News From The Cold Cellar

Getting Your Hands Into The Pie
September 17

Over the years we have made a lot of pie mistakes. Doughy crusts, undercooking filling, stuck to the bottom of the oven stuff – you name it, we’ve done it. Pie isn’t as difficult as you may think. The first step is always just trying it. With the last of the summer stone fruit and apples starting to make their appearance, why not just get to it.

We’ve compiled our top tips and techniques to make sure you get your piecrust just right.
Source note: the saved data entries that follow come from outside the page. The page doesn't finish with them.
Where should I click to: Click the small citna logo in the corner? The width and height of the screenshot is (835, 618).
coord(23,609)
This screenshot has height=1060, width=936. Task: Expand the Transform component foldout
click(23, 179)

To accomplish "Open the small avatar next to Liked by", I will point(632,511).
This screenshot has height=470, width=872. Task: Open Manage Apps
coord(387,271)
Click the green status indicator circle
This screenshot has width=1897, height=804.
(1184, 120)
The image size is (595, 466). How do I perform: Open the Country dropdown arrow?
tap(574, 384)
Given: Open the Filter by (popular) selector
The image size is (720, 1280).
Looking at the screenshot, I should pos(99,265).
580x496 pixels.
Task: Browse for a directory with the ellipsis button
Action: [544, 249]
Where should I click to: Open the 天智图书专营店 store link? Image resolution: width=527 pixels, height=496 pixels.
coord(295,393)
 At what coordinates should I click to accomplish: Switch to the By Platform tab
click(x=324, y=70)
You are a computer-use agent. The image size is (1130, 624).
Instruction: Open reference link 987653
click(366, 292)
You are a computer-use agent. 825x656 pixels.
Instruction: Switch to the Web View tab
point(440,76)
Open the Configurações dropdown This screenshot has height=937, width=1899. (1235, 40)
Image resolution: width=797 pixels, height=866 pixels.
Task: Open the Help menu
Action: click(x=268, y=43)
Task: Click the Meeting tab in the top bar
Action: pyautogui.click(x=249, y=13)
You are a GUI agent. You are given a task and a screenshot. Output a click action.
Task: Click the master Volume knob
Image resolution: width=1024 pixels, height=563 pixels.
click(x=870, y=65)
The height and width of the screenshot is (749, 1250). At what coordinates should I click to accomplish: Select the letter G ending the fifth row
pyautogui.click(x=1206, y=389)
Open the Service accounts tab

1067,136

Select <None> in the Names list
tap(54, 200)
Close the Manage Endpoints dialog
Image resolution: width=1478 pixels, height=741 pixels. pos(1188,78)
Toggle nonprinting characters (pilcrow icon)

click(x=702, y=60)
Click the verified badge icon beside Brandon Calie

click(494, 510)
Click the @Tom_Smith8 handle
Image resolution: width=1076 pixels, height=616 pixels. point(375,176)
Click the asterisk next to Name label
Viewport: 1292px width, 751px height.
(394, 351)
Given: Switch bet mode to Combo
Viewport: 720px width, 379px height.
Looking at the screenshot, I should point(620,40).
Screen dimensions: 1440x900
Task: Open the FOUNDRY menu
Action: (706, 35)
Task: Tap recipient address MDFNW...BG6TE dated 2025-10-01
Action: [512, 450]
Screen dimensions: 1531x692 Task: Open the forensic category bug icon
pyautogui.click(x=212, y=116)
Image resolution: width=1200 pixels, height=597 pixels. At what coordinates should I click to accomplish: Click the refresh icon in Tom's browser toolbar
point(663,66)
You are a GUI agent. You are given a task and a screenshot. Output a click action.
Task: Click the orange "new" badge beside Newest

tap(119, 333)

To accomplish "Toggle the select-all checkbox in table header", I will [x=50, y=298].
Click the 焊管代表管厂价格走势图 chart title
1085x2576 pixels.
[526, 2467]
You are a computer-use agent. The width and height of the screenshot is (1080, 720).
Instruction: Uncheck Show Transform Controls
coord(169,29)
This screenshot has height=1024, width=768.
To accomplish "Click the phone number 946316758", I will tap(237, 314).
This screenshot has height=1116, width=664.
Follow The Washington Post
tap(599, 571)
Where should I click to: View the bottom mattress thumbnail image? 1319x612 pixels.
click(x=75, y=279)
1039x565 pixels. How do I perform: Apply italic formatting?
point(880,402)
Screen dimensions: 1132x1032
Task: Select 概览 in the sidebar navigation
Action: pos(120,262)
  1. Use ice water: This will ensure your dough stays cold. A cold dough means it’s not only easier to handle but it will turn into the flakiest crust ever.
  2. Chill your dough: Before you roll your dough out, chill it in the fridge or freezer. It will make the rolling process much easier.
  3. Once assembled, brush the pie dough with egg: This will help the crust brown and literally shine.

Our Summer Fruit Galette recipe is the perfect way to practice with pastry. A galette is a rustic tart with the dough just folded over the fruit. It should look like a grandmother, not a pastry chef, made it. So don’t fret if your piecrust isn’t Instagram worthy, it just needs to be taste bud worthy. That’s all that matters anyway, right?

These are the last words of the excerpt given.